::: PASSAGE PROVIDED

And so as the officer arrives on scene, he and the other officer,
officer black, who has the body cam, we actually have a chance to watch this.
The body cam footage lasts about 20 minutes.
And in it, you actually see the garage and you see things that they really stand out, Joe.
And you showed me some of the pictures and explained what they meant.
Because while Lachereau, the officer, didn't know exactly what he could not say.
Well, I see blood in here.
He said, I see things that could be, might
be, are...
And one of the things that was suggested
early on in the garage, and
Latreau, he said
on the tape, or
during testimony, he said, while we waited, I
looked at the vehicle.
I noticed that there was
what appeared to be red blood
on the front of that vehicle.
There was a red mark on the grill area.
It drew his attention because it didn't match the color of the grill,
didn't match the color of the vehicle.
There was no damage to the vehicle that he could see,
and he and the other officer discussed, maybe hit a deer.
Maybe they hit, you know, maybe the driver hit a deer, but there were no, there was no hair.
There was no indication that a deer was hit.
So they have what they both believe to be blood on the vehicle and other places as well.
And you cannot say it.
I don't know how this works.
I mean,
do you guys not have like a wink and a nod to one another when you're on
scene?

::::::

• [EXERCISES]:
a – Please answer these questions using the body cam transcript, one per line:
(i) About how long does the body cam footage last?
(ii) Where on the vehicle was the red mark?
(iii) What did the two officers discuss that the driver might have hit?
b – Decide whether each statement agrees with the body cam transcript. Answer yes or no, and quote the words that settle it.
(i) The officer could see damage to the vehicle.
(ii) The red mark matched the color of the grill.
(iii) Officer black had the body cam.
c – Edit the part of the body cam transcript that opens with the words containing "Well, I see" and closes with "at the vehicle.", replacing "garage" with "driveway", and give that part again.
The records that come next are from a different source.

::: DATASET ENTRIES

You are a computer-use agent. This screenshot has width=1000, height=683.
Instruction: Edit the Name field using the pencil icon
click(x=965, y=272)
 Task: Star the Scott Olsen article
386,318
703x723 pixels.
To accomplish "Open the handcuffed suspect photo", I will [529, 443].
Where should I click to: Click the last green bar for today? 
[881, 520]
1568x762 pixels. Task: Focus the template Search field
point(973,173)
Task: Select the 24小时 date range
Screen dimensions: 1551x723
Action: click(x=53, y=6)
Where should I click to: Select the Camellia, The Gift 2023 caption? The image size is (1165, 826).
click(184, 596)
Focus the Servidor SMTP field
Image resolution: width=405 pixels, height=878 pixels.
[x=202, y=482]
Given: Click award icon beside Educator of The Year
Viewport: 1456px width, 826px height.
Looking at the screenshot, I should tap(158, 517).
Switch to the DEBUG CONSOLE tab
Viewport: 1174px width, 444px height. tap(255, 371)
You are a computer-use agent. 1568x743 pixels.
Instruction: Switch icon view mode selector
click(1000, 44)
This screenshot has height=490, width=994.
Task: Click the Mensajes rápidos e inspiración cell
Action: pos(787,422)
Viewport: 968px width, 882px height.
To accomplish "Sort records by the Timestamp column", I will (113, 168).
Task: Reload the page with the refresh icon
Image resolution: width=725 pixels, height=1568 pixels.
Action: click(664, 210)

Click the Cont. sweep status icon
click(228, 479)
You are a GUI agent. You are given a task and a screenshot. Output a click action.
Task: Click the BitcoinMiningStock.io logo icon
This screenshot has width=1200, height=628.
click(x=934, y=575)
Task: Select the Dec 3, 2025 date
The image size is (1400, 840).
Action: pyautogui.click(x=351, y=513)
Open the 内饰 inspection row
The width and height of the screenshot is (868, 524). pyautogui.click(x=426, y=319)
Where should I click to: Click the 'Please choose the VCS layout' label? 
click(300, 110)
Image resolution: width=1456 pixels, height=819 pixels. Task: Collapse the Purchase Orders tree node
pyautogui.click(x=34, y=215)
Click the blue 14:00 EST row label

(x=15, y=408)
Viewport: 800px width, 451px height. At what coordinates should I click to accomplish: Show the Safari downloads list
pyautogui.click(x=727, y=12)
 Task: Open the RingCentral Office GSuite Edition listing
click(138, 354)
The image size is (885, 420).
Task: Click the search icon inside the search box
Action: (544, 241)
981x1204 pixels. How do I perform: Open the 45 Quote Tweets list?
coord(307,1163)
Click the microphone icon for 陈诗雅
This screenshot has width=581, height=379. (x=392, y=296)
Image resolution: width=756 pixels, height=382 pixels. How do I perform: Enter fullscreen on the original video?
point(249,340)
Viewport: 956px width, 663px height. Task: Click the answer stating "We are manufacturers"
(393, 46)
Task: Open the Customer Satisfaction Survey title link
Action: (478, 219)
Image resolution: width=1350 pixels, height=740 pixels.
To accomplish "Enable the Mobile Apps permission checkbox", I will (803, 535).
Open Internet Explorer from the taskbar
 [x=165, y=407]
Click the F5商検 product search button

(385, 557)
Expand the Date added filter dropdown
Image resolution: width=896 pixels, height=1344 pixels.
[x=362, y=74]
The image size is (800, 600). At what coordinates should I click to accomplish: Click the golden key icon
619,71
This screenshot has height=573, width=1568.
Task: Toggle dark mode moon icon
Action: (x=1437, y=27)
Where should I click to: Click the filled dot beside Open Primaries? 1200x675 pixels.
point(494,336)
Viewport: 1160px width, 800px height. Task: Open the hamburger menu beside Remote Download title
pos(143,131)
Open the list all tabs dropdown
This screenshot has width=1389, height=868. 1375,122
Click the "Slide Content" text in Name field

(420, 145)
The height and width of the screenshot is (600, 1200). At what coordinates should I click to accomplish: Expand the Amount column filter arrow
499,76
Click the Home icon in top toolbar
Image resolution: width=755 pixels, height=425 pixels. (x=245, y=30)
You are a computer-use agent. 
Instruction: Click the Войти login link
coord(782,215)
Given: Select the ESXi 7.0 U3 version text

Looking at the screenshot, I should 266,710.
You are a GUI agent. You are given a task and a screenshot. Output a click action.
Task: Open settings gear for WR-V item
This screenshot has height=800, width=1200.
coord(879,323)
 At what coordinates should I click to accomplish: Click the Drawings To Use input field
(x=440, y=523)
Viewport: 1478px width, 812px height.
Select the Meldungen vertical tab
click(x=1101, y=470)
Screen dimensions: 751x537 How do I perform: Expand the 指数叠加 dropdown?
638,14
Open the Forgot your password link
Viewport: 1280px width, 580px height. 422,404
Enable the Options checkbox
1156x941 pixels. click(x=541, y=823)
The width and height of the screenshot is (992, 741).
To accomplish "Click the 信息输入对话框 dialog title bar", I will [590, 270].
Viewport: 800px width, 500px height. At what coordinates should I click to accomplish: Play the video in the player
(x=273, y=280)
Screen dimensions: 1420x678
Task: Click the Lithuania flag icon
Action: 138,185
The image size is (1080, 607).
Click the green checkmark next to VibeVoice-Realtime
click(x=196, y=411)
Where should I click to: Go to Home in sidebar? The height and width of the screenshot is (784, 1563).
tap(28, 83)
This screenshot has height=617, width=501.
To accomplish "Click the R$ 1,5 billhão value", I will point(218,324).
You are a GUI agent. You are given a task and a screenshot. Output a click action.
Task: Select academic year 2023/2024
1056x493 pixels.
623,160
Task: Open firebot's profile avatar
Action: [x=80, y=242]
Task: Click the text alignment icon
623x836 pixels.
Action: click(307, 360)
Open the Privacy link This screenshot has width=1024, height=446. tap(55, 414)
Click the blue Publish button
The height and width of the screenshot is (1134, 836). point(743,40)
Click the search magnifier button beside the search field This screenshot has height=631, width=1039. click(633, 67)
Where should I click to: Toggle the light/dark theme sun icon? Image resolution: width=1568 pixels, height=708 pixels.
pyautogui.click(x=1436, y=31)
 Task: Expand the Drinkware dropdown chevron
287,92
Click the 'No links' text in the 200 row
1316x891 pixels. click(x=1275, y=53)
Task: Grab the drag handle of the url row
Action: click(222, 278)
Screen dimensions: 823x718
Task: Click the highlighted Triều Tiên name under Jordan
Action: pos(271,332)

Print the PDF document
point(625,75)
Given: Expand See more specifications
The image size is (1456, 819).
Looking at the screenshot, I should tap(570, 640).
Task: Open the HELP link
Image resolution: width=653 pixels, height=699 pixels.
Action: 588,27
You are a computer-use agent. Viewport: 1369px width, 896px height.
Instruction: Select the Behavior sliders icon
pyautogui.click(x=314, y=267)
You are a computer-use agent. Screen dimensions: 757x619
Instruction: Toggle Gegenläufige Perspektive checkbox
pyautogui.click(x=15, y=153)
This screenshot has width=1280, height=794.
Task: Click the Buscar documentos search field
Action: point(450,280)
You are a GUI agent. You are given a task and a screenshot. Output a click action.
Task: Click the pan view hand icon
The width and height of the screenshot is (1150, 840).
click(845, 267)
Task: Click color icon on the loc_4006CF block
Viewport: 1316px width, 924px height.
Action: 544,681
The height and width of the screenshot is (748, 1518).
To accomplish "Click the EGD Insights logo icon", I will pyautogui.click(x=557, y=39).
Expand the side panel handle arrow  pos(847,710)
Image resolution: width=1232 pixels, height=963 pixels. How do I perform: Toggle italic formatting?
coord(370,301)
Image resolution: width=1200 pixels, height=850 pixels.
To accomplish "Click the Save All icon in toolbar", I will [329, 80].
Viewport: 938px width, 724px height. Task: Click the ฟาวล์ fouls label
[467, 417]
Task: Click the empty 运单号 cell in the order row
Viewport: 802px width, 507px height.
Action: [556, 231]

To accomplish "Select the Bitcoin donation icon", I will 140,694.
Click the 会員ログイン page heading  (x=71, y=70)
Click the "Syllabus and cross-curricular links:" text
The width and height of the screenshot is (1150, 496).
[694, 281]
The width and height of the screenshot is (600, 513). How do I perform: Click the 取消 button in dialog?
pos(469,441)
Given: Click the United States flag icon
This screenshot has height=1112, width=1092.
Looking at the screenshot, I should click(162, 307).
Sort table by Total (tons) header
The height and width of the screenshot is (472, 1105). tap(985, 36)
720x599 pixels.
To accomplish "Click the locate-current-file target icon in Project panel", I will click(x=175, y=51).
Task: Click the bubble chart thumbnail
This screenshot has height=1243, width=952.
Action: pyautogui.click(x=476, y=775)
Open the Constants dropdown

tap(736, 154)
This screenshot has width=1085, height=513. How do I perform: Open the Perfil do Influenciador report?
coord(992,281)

::::::

• [ANSWERS BY TASK]:
a –
(i) About 20 minutes.
(ii) On the grill area.
(iii) A deer.

b –
(i) No: "There was no damage to the vehicle that he could see"
(ii) No: "It drew his attention because it didn't match the color of the grill"
(iii) Yes: "officer black, who has the body cam"

c –
Well, I see blood in here.
He said, I see things that could be, might
be, are...
And one of the things that was suggested
early on in the driveway, and
Latreau, he said
on the tape, or
during testimony, he said, while we waited, I
looked at the vehicle.